I want this. Usually, I'm not a girl with wants...but I want this. 5 days in a row surf has hit the shores and 5 days in a row a struggle to be comfy in the water happened. One day freezing I wore Mike's oversized rashy. That was like being stuffed in a pillowcase. The wetty vest was good, but it was a boys and I am a big fan of girly clothing in the line up. Yesterday hosted beautiful sunset waves, accidently I wore a bikini that was brilliant cliff jumping only to fall off in the surf. It's so cold. But not full suit cold. It's not even bikini weather here. THIS would be wonderful, it's Roxy's new Hawaii girly wetty, perfect for the fresh air but 76* water...
That has nothing to do with triathlon, I know. However it has so much to do with a giant reason for my happiness. While airing up my tires it hit me that I have not ran in almost 8 weeks, yet I am so happy. Clearly, running does not define my smile. Perhaps a small part of me used it has an escape, a run to "run" from stuff in life. After a good run I always felt like a million bucks, unstoppable in fact, when life tried to kick my @$$ I just ran and ran. Maybe I even blamed running for many (lots) of my smiles. But here I am without it and I am still happy.
One of my favorite quotes is, "If you aren't enough without it you will never be enough with it". That goes for anything. Running is so much a part of my life. I breathe it and crave it and want it and pray about it. I thought by now some small depression would set it looking at my run shoes all over the front door steps. But I just surf. The ocean takes over, the waves crash me, the sunsets fill me, and the company is perfect. I get so lost out in the ocean, just swept up in a tide of unknown that I am okay with...healing.
My day began before sunrise, on the bike. I just wanted to ride for 5 hours, wherever that took me would be fine. My most since this foot thing has been 3hrs. Today was almost 6, because the wind and me got caught up in a million reasons I should be on the bike. 102 miles later it felt like home in my heart. If you've ever endured one of those long rides where you just want to keep going, today would explain what it felt like here for me. The whales took up most the ocean, dreams took up most my attention, and love notes of support gave me courage. I can't even believe an Ironman is so close in my future.

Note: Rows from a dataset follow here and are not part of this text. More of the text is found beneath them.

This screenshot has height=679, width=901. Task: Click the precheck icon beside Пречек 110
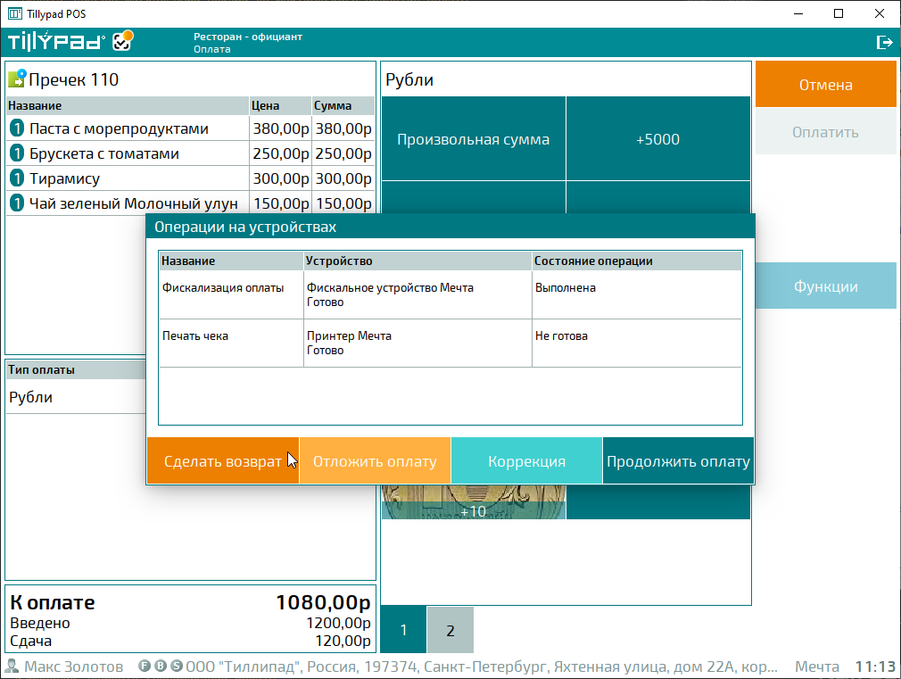click(16, 79)
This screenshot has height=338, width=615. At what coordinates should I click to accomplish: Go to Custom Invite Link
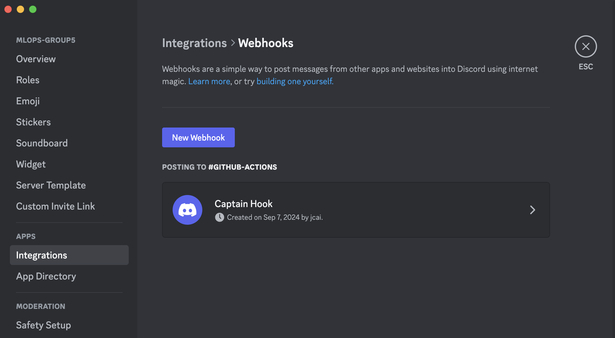pos(55,206)
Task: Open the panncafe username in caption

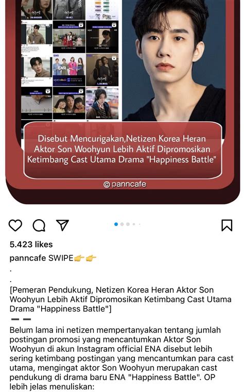Action: pyautogui.click(x=28, y=258)
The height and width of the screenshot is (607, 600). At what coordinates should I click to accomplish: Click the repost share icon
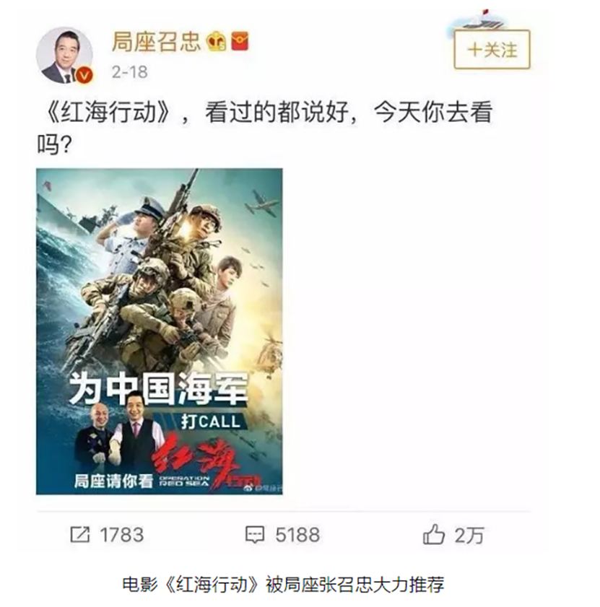(80, 535)
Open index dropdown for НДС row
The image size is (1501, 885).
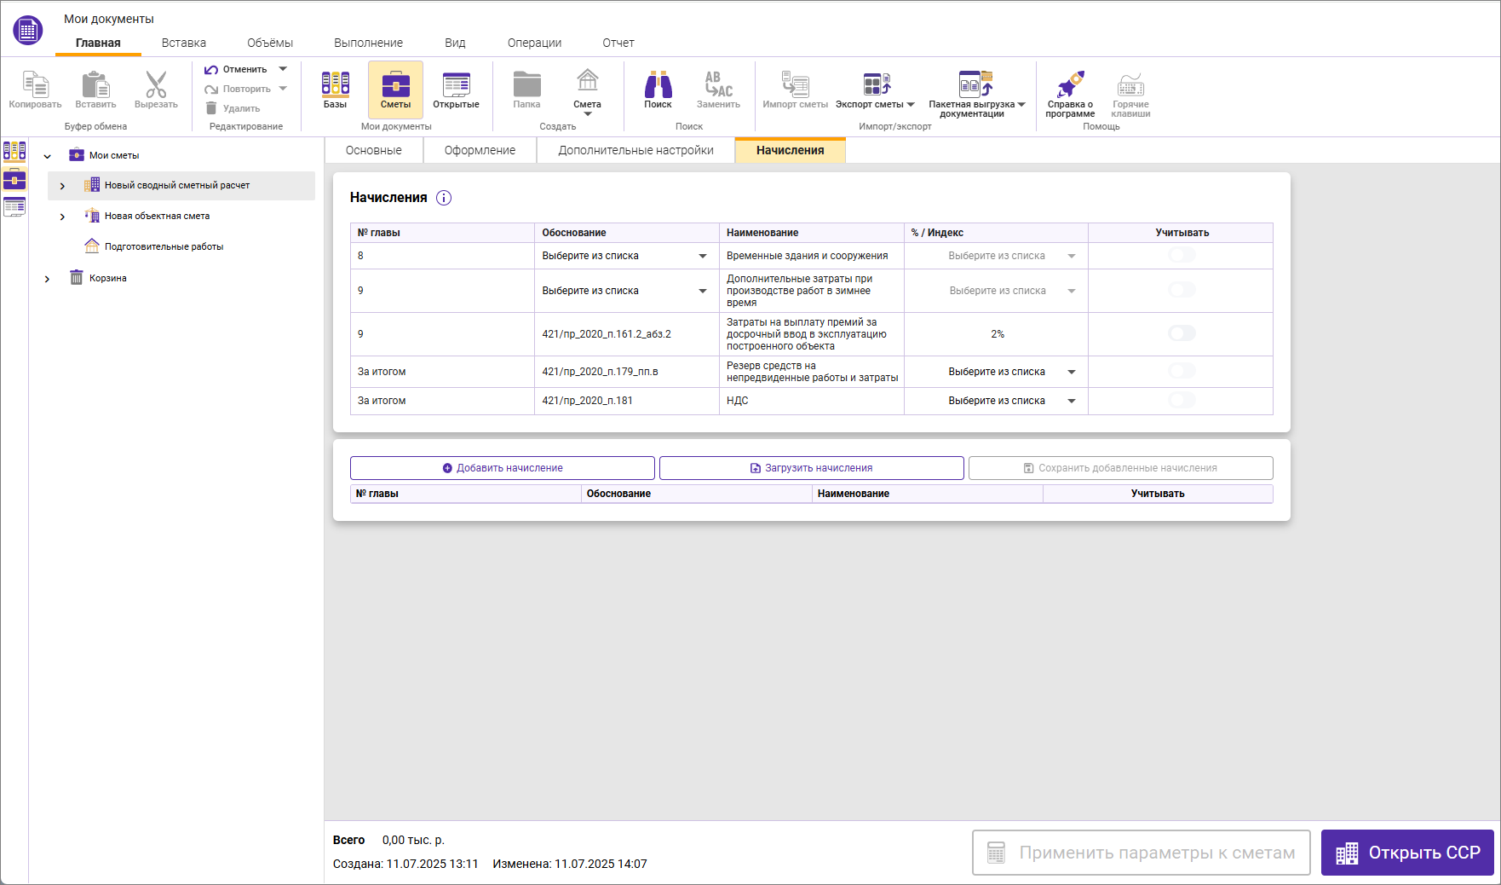[1071, 401]
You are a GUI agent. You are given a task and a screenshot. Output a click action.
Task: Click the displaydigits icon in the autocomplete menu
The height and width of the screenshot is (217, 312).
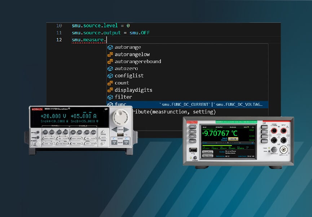tap(110, 90)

As always the best part was Hawi. There will forever be something special about this little town. Maybe because it's the turn around for Ironman Hawaii? Maybe because it's such an out of the way destination that sits so still but takes so much work to arrive at? In any case, I want to spend more time up there, by bike would be fine too. The rest of the day I did absolutely nothing. Every intention to aqua jog and do sit-ups paraded my plans, but I forgot how much energy 102 miles takes when 7 weeks has been mostly spent on the couch. For today, I let patience be my guide and called it a day...
Tomorrow will be another day closer to that first run in a very, very long time. Till then, life is still good even without pounding the pavement.